You've shipped a chat feature, or a presence indicator, or a "someone is typing..." dot, or a notification bell that lights up the moment something happens. The demo works. Two browser tabs talking to each other, instant updates, looks magical. Then it goes to production, and you start finding out what real-time actually costs you.

Connections leak. The little green dot says someone is online three hours after they closed their laptop. Notifications get delivered twice, or not at all, depending on which server the user hit. You add a second process to handle the load, and suddenly half the users can't see each other because they're stuck on different boxes. Somewhere along the way, the load balancer starts terminating long-lived connections after sixty seconds and you don't know why.

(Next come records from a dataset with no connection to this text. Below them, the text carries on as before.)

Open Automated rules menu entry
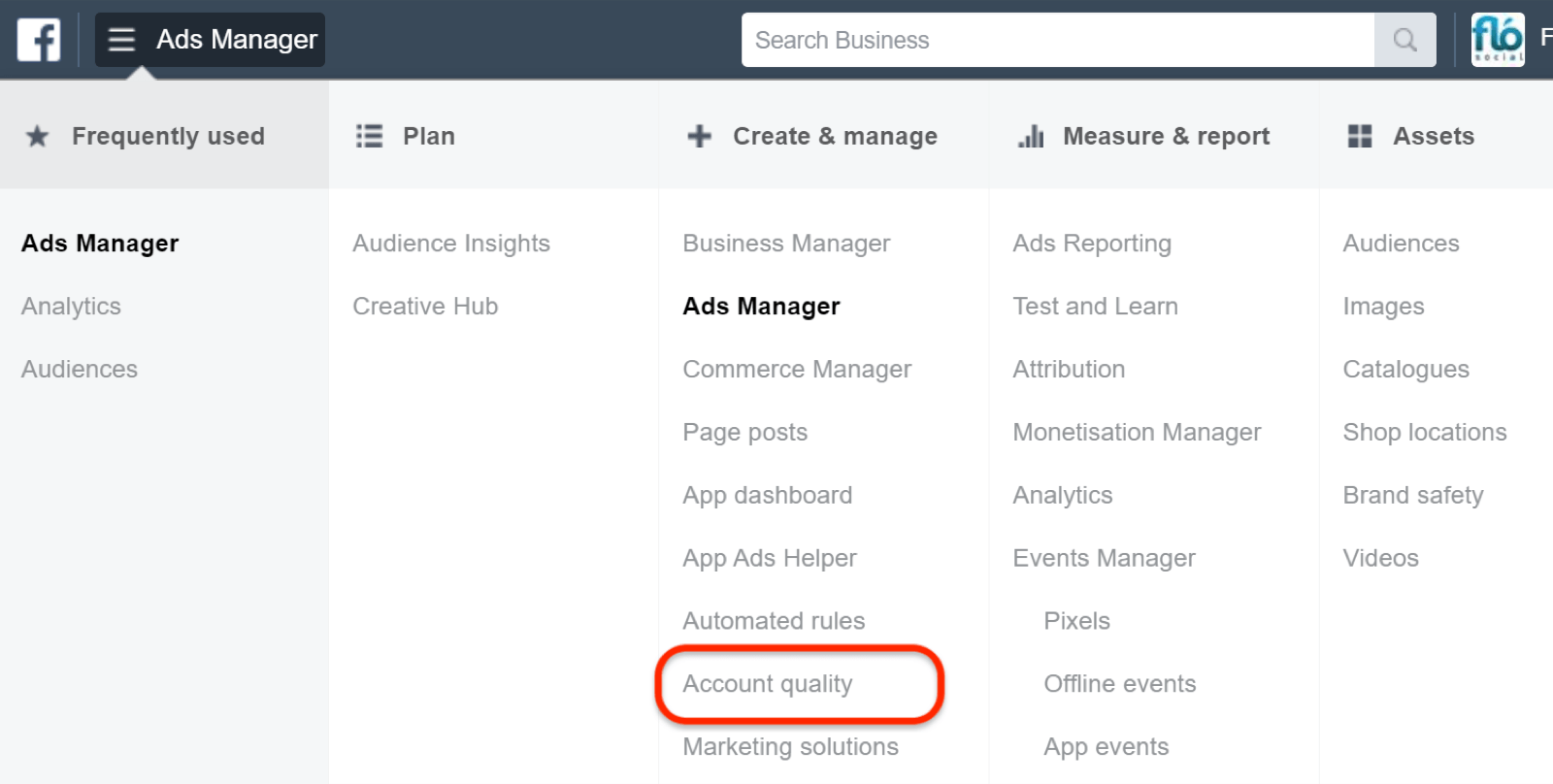1553x784 pixels. [774, 621]
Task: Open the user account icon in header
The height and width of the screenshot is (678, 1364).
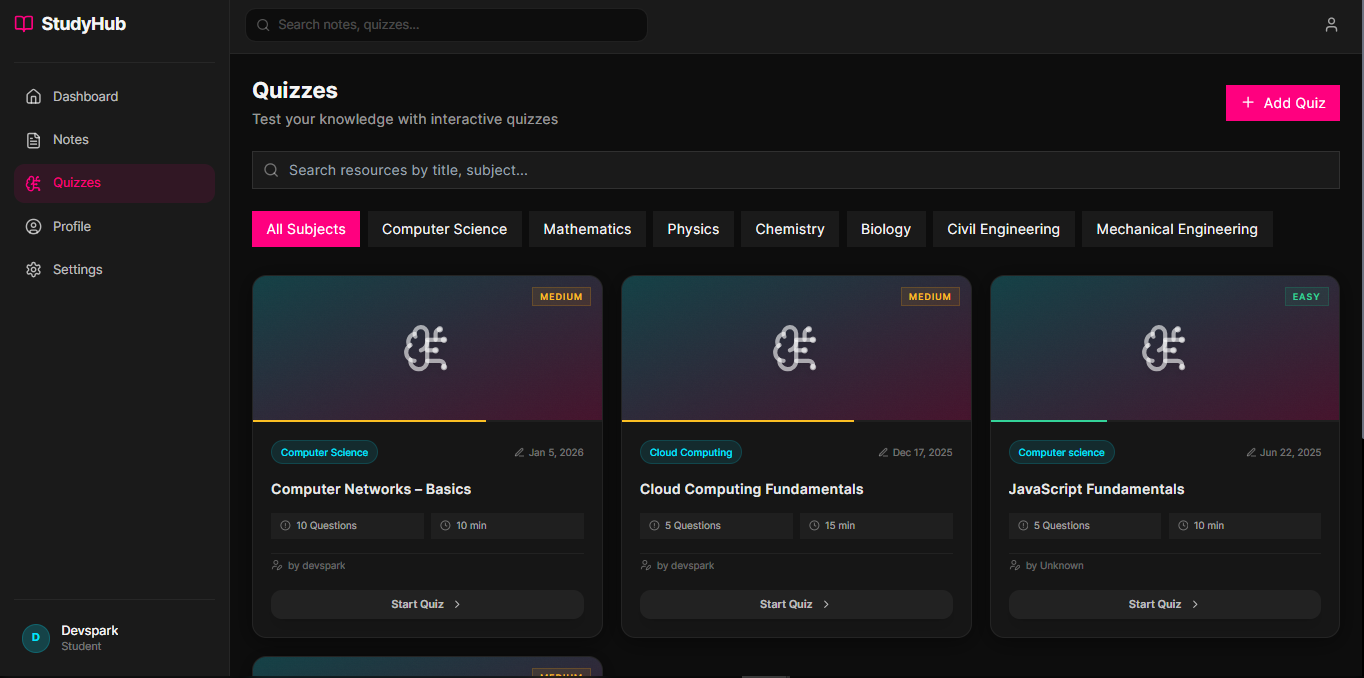Action: tap(1331, 25)
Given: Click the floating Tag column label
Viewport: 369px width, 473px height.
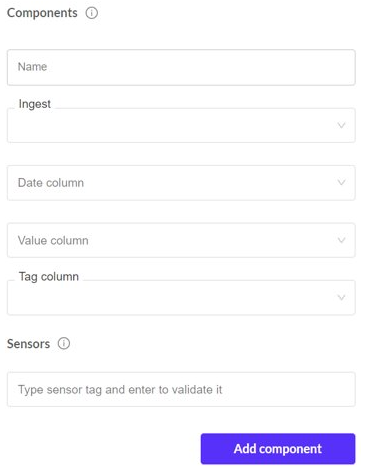Looking at the screenshot, I should (49, 277).

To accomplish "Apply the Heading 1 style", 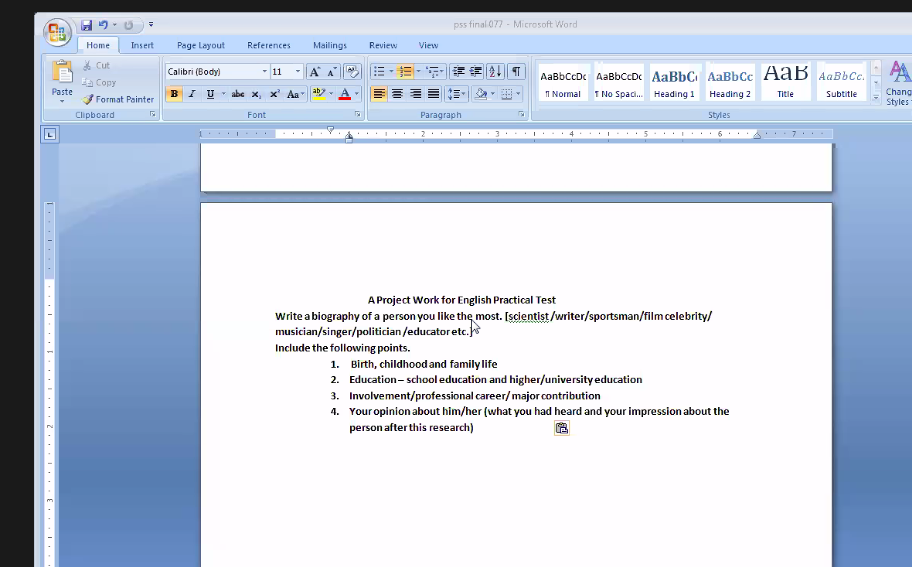I will 674,82.
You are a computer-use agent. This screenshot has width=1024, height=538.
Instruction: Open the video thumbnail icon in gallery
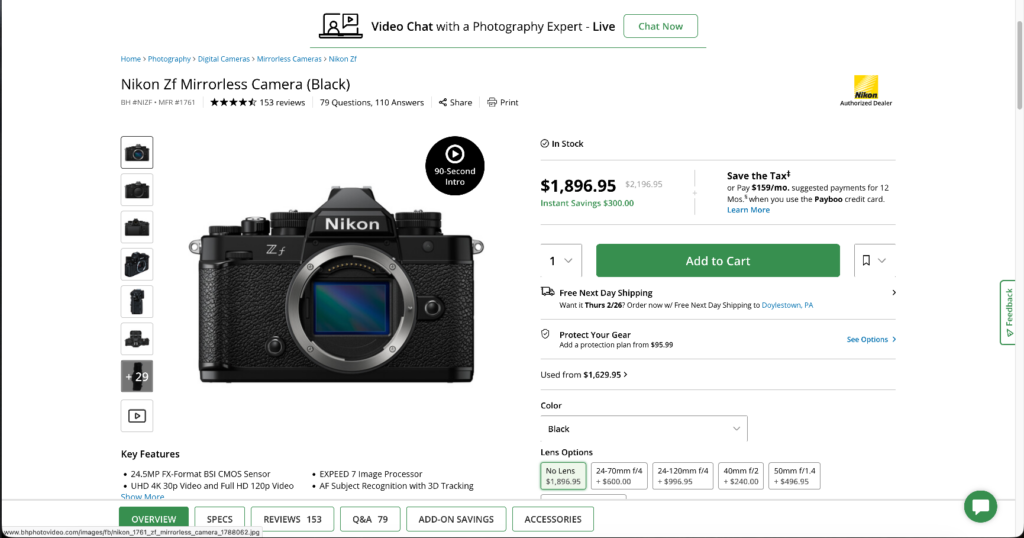pyautogui.click(x=137, y=415)
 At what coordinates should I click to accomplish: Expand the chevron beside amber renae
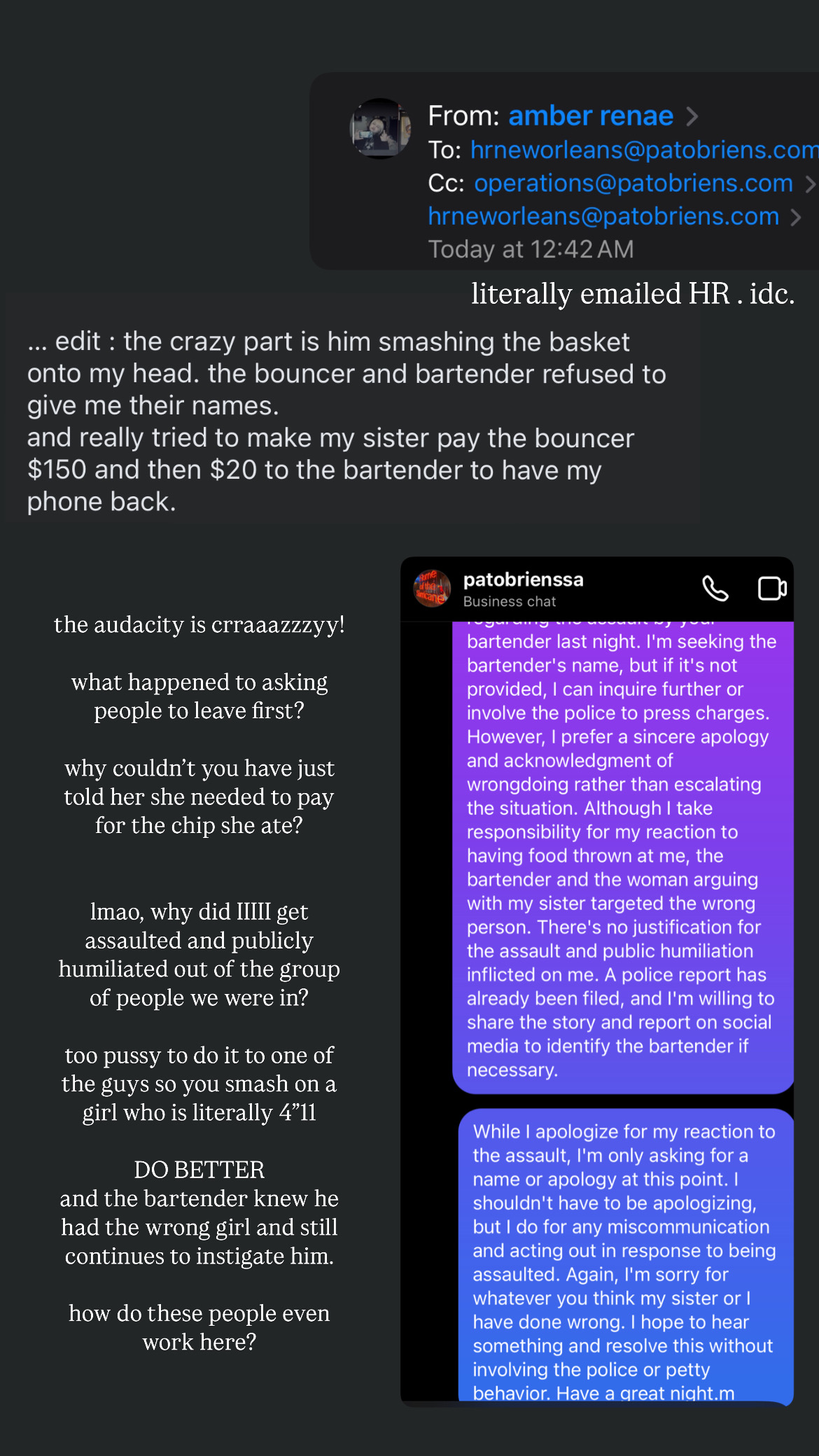pyautogui.click(x=692, y=116)
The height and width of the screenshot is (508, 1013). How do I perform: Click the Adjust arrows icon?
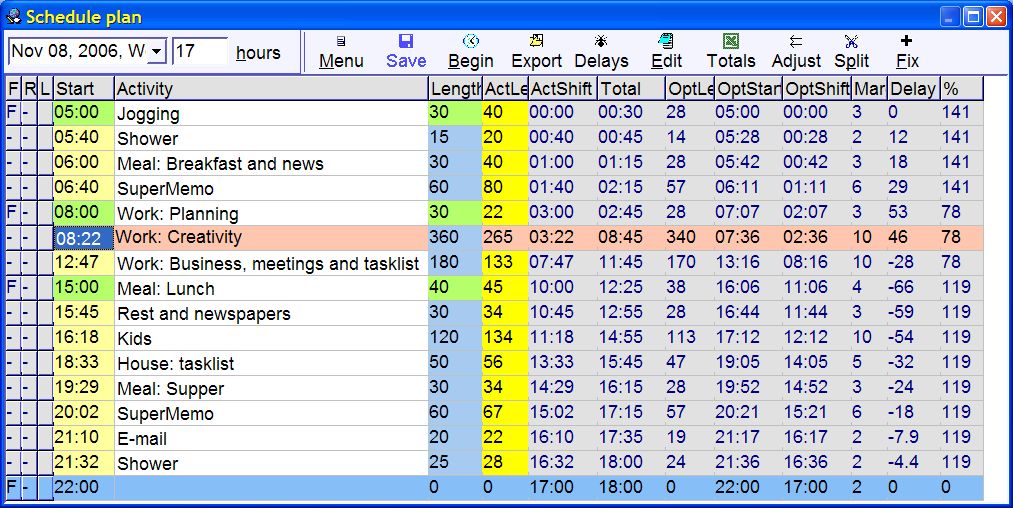(796, 41)
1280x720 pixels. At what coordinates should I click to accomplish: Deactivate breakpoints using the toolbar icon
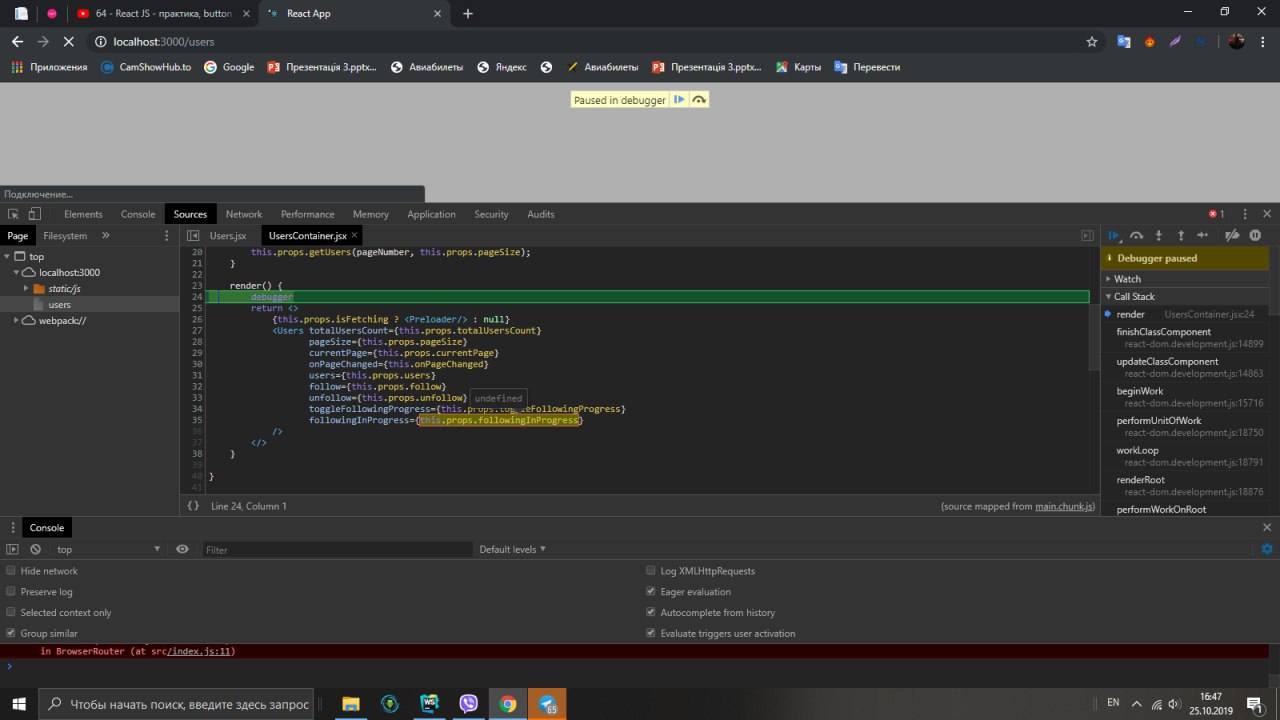pos(1232,236)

Real-time systems on Node.js are deceptively easy to start and surprisingly hard to finish. The protocol is simple, the libraries are good, the demos are clean. But every interesting problem — who's online, who gets which message, what happens when a process dies — lives in the gap between "the WebSocket is open" and "the user actually got the update." That's the gap this piece is about.

Let's walk through it from the ground up: why WebSockets in the first place, how the connection actually behaves, how presence and notifications work in practice, and what changes the moment you go from one Node process to many.

Why WebSockets and not just HTTP

HTTP is request-response. The client asks, the server answers, the connection closes (or stays open for the next request via keep-alive, but the conversation is still one-shot). That's fine for fetching a page, terrible for "tell me the moment something happens."

You can fake real-time over HTTP in a few ways. Short polling — the client asks every second — works but wastes a request per tick per user. Long polling — the client asks, the server holds the connection until something happens, then responds — is better but still spins up a new request every cycle. Server-Sent Events (SSE) gives you a one-way stream from server to client over plain HTTP, which is great for read-only feeds (stock tickers, build logs). WebSockets give you a full-duplex pipe: the same connection carries messages in both directions, indefinitely, with no per-message HTTP overhead.

The trade-off is that WebSockets are stateful in a way HTTP isn't. Every connected user costs you a socket on a Node process for the entire time they're connected. A stateless API server can scale horizontally by adding boxes; a WebSocket server scales horizontally only if you've thought about how the boxes share state. That's the whole rest of this article.

If you only need server-to-client and you can tolerate one-way, reach for SSE first — it's simpler, plays nicely with HTTP/2, and doesn't need any protocol upgrade dance. If you need true bidirectional or you're already piping a lot through, WebSockets are the right tool.

The bare-minimum server

Two libraries dominate this space in Node.js: ws for a thin, RFC-compliant WebSocket server, and Socket.IO for a higher-level layer that adds rooms, namespaces, automatic reconnection, and fallback transports. Pick ws when you want to control the wire format yourself or when you're building a protocol that other (non-Socket.IO) clients also speak. Pick Socket.IO when you want the batteries included — most product code wants Socket.IO.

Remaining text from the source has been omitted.